The song’s reputation grew exponentially over decades, far surpassing its initial commercial performance. Rolling Stone ranked it number 403 on their 500 Greatest Songs of All Time in 2021. A 2020 survey by OnBuy declared it the most popular first dance song at weddings worldwide. When the 2017 remaster for the A New Career in a New Town (1977-1982) box set featured a controversial volume shift, fans and critics protested so loudly that Parlophone issued corrected replacement discs. English football clubs including Huddersfield Town, Hull City, Swindon Town, and Sunderland adopted it as their anthem from the 1960s onward. In 2015, archival recordings were backed by the Royal Philharmonic Orchestra for the If I Can Dream album on the eightieth anniversary of Bowie’s birth. Netflix’s 2024 documentary Return of the King: The Fall and Rise of Elvis Presley inadvertently highlighted how both Bowie and Presley found redemption through 1960s comeback performances, though Bowie’s occurred in 1968 rather than 1977.
Looking back, “Heroes” represents everything Bowie achieved during his Berlin period. Escaping Los Angeles drug culture, he retreated to a divided city where he could ride his bicycle inconspicuously in a boiler suit, living in a modest flat while still being David Bowie, international rock star. The idea that he was drug-free after arriving in Berlin proved misleading.
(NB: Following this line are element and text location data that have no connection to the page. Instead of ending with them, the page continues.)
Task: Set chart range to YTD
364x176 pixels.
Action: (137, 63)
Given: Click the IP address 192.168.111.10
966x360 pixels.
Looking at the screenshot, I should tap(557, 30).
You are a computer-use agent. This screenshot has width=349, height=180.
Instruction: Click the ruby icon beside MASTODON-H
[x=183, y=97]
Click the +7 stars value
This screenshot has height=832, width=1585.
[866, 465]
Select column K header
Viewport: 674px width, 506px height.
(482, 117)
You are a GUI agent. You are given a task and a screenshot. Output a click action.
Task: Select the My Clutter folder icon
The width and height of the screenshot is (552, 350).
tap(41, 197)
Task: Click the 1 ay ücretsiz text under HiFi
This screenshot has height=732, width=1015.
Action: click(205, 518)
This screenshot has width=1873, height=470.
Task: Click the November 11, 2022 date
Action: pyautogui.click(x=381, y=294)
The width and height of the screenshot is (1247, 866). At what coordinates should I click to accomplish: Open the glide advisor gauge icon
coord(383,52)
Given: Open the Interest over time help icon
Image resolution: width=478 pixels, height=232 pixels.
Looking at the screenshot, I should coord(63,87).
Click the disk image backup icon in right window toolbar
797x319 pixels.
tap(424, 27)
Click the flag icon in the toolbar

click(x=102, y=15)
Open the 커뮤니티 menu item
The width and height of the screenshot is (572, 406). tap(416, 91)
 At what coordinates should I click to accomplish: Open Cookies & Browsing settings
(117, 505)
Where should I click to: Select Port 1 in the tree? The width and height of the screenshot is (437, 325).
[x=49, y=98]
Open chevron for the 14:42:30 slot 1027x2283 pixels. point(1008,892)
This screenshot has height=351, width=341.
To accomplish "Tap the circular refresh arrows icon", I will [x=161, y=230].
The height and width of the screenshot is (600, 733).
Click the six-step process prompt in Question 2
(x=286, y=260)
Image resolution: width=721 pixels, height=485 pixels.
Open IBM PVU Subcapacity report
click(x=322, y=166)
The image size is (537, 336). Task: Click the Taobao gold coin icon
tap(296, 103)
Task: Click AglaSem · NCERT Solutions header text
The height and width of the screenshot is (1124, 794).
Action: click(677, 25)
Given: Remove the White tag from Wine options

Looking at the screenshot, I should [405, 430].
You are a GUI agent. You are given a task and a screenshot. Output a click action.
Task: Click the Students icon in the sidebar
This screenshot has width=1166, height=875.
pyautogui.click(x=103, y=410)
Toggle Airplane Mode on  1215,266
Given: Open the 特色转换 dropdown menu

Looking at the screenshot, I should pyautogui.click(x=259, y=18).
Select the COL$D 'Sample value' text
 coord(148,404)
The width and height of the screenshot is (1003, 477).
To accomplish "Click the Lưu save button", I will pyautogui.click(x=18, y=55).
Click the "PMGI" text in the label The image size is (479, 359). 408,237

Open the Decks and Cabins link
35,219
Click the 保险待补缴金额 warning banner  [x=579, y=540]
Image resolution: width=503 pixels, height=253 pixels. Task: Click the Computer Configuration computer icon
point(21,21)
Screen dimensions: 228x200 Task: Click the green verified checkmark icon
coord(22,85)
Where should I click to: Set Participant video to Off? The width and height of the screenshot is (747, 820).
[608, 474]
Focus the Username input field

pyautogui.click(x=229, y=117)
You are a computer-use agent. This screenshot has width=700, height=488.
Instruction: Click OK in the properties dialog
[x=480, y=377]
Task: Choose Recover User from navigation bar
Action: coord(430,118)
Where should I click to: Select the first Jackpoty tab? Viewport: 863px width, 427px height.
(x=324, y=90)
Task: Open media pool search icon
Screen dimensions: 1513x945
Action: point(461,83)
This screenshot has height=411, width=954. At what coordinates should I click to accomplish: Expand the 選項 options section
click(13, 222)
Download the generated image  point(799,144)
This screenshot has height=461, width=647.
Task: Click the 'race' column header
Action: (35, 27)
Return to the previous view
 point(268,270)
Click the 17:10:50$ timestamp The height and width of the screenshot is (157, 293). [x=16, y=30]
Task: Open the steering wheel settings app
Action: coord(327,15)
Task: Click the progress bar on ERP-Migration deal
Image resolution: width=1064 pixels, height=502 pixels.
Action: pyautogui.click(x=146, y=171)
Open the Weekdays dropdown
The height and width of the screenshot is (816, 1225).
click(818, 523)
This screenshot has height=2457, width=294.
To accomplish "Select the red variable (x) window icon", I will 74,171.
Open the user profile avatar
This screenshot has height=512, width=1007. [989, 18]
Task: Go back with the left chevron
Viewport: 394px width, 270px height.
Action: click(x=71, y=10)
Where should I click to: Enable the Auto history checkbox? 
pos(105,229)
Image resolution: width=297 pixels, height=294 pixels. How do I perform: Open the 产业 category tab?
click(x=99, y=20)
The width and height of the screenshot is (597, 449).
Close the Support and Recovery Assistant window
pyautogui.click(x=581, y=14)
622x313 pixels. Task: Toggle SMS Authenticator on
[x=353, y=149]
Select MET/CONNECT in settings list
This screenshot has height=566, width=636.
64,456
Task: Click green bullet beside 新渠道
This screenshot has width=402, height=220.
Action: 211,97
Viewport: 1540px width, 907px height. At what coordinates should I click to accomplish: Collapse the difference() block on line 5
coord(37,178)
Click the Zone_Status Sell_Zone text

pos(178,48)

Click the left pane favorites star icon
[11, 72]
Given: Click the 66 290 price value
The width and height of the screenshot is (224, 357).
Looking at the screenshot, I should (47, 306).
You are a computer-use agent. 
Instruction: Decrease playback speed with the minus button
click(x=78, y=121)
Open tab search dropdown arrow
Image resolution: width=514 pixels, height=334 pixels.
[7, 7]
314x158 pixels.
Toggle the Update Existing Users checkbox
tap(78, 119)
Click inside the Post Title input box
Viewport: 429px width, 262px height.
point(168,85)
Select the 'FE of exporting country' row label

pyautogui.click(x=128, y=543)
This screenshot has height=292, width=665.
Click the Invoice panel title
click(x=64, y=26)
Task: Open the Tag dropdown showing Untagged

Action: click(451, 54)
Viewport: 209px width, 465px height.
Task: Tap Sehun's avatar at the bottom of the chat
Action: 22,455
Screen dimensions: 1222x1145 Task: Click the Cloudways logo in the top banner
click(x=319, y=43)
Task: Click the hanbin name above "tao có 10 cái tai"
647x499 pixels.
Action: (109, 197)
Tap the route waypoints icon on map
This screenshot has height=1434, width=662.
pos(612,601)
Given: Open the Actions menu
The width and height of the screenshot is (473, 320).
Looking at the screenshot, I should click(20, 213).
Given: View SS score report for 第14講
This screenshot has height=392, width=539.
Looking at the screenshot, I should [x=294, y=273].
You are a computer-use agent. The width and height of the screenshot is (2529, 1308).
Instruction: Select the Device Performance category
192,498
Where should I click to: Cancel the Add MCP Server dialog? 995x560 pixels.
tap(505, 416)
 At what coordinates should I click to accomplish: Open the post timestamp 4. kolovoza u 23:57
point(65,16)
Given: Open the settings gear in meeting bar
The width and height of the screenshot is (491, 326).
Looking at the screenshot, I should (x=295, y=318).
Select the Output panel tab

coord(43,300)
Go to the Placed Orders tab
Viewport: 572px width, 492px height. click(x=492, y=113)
He drank heavily during periods there and remained, as biographer Buckley noted, a fragile specimen battling his demons. Yet that fragility, that tension between creation and destruction, between east and west, between public myth and private struggle, gave “Heroes” its power. The song that initially flopped became Bowie’s defining statement, proof that sometimes commercial failure masks artistic triumph. As he explained, the song was about facing reality and standing up to it, finding joyness in life despite everything conspiring against you. The Berlin Wall eventually fell in 1989, but “Heroes” endures as a beacon of restorative human creativity, built in an old Gestapo ballroom where destruction once reigned. Tony Visconti and Antonia Maass kissing by the Wall became immortal through Bowie’s witness, their private moment transformed into a universal declaration that we can be heroes, just for one day.